### WHAT YOU NEED TO DO
- 1) Print the excerpt about Kieran Culkin from "Should win: Culkin." to "in my mind.", word for word.
- 2) Summarize the excerpt about Kieran Culkin in two sentences.

Edward Norton, “A Complete Unknown”
Guy Pearce, “The Brutalist”
Jeremy Strong, “The Apprentice”
Should win: Culkin. Let’s get blunt: Kieran Culkin couldn’t lose this award if he tried. Which befits his “A Real Pain” character, Benji, an extrovert who insults his way into winning over a Polish tour group. Benji is caustic, needling and selfish — the kind of guy who hogs the window seat, the shower and everyone’s attention. Smashing through social norms like a rampaging bull, he forces us to question whether life might be more meaningful when you stop being polite and start getting real. I’ve thought about his performance every day since I saw the movie. Even if the Dolby Theatre gets swallowed by a sinkhole before Culkin can claim his trophy, Benji will stay superglued in my mind.

### RECORD EXTRACTS
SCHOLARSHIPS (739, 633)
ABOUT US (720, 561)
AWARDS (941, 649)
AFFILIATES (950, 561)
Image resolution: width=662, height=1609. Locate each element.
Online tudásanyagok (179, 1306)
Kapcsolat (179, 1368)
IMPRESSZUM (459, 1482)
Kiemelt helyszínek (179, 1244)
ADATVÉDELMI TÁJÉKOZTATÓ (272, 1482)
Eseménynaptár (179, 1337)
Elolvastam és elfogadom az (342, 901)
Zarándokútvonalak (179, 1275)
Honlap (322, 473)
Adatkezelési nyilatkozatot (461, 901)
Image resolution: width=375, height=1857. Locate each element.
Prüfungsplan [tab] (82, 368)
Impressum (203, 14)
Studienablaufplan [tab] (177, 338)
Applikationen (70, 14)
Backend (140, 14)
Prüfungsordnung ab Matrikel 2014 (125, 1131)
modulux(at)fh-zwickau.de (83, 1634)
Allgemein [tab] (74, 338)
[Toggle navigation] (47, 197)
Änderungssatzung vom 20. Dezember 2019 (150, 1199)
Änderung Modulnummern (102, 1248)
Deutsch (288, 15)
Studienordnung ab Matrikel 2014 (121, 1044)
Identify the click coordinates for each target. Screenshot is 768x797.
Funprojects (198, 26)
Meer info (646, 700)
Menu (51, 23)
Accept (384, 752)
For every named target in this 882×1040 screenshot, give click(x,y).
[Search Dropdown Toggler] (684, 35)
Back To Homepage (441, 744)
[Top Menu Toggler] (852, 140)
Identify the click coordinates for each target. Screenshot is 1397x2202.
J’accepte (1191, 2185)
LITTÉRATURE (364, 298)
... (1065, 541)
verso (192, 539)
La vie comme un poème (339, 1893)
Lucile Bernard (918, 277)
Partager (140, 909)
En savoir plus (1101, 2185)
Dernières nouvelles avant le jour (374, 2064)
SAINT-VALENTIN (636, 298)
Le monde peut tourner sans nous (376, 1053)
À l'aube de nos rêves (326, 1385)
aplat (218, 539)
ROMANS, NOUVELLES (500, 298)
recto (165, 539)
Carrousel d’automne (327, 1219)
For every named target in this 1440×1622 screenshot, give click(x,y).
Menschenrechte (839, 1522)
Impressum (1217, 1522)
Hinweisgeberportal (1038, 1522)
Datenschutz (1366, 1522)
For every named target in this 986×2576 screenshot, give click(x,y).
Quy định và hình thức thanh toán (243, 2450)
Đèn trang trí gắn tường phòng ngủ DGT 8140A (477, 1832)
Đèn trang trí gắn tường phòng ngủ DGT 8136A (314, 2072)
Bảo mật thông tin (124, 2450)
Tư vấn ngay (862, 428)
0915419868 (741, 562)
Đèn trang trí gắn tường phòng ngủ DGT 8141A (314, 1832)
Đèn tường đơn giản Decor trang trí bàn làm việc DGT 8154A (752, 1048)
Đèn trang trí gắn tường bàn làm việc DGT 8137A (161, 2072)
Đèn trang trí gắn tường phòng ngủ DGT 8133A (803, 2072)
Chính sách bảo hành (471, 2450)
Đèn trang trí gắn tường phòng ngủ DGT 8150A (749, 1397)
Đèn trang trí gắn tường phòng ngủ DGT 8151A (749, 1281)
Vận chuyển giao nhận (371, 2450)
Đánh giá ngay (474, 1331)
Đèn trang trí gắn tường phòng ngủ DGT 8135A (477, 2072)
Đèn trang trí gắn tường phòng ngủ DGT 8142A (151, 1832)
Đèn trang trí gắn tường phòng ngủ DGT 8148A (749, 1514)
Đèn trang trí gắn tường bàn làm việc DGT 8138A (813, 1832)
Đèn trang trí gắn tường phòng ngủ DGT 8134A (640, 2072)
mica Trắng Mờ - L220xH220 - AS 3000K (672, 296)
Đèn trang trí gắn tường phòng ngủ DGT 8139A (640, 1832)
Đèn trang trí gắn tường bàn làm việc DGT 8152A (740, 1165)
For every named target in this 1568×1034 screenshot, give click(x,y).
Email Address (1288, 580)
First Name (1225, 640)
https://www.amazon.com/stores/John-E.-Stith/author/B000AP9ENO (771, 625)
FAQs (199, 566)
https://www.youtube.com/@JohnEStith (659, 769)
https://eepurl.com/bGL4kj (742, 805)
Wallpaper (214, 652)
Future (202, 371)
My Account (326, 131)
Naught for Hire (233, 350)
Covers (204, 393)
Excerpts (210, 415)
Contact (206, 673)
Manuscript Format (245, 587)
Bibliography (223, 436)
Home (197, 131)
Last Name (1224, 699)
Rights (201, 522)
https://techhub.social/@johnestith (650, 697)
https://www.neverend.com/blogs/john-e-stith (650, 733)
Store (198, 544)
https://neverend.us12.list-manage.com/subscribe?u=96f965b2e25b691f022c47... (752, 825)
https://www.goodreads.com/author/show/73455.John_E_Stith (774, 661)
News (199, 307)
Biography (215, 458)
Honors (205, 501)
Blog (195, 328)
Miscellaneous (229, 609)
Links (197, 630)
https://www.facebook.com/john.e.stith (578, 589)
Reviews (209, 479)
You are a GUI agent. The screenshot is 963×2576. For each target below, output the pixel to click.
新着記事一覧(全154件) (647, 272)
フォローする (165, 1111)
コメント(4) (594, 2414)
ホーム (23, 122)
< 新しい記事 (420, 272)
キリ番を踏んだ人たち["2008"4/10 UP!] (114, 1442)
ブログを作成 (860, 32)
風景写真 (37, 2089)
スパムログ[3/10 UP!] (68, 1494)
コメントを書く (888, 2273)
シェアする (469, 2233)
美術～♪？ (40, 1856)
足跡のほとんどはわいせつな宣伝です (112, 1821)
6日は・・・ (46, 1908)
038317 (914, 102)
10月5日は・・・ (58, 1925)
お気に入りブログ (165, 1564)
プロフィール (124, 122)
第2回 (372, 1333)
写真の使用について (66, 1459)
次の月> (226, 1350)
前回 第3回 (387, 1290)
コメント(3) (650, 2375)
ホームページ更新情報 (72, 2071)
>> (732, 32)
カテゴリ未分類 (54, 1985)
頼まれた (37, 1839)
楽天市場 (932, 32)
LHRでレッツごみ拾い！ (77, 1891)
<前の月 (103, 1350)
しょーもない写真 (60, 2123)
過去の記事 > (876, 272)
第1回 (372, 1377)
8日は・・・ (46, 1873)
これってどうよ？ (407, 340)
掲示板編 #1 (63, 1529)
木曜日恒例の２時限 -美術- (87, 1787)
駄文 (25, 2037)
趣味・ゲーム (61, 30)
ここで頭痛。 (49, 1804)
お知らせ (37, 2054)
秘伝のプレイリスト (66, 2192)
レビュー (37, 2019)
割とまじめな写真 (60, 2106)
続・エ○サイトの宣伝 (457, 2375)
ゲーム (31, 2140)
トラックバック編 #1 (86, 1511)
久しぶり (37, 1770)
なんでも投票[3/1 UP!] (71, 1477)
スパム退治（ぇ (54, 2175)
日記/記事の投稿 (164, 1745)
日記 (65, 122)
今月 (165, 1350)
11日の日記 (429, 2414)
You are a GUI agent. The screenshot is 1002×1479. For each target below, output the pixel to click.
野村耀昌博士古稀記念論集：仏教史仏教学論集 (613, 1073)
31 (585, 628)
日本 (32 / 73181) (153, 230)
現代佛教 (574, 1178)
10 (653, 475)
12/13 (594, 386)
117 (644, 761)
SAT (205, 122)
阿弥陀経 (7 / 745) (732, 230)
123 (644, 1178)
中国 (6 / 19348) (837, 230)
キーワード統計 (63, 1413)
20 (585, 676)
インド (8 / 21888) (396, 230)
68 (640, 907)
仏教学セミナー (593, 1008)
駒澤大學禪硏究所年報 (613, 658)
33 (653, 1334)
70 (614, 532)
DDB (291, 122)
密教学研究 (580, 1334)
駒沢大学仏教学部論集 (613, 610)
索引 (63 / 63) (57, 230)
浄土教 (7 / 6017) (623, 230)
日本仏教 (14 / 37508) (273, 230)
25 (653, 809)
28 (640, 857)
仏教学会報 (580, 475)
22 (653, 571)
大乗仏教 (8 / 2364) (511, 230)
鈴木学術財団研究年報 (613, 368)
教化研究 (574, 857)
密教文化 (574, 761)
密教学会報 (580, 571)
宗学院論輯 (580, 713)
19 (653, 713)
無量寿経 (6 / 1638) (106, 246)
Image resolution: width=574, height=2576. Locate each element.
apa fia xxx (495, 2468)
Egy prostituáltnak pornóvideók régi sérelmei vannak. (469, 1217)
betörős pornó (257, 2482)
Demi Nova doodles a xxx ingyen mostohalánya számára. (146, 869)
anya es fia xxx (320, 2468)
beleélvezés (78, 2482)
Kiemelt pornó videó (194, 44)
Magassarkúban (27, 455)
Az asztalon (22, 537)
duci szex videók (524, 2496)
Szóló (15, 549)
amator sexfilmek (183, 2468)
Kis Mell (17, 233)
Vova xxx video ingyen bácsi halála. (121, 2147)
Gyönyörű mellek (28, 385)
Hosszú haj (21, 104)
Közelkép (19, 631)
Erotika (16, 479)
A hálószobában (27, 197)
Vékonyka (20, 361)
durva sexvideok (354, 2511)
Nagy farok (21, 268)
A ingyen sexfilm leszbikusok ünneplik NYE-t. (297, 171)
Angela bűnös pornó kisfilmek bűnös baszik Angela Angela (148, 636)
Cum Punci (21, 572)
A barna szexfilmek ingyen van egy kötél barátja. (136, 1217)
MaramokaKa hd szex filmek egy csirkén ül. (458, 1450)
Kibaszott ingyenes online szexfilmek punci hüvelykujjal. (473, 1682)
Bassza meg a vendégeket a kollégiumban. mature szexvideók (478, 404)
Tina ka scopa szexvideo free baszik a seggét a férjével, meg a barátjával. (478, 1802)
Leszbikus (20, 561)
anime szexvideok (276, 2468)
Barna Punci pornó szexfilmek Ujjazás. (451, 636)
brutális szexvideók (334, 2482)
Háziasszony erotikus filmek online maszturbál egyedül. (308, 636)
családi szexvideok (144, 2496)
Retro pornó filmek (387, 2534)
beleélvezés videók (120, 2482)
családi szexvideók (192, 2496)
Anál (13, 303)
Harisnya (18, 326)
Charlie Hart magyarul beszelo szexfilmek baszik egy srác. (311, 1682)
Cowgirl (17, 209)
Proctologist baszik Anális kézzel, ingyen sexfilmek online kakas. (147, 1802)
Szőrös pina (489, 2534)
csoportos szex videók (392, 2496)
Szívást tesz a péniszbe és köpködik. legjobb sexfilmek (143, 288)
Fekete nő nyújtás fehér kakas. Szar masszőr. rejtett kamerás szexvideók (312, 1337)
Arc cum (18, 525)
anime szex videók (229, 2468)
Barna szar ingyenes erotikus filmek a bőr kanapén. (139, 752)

### RESPONSES FOR EACH TASK
- 1)
Should win: Culkin. Let’s get blunt: Kieran Culkin couldn’t lose this award if he tried. Which befits his “A Real Pain” character, Benji, an extrovert who insults his way into winning over a Polish tour group. Benji is caustic, needling and selfish — the kind of guy who hogs the window seat, the shower and everyone’s attention. Smashing through social norms like a rampaging bull, he forces us to question whether life might be more meaningful when you stop being polite and start getting real. I’ve thought about his performance every day since I saw the movie. Even if the Dolby Theatre gets swallowed by a sinkhole before Culkin can claim his trophy, Benji will stay superglued in my mind.

- 2) The writer says Kieran Culkin should win and could not lose the award, praising his turn as Benji in "A Real Pain," a caustic, selfish extrovert who insults his way into winning over a Polish tour group. The writer has thought about the performance every day since seeing the movie and says Benji will stay superglued in mind.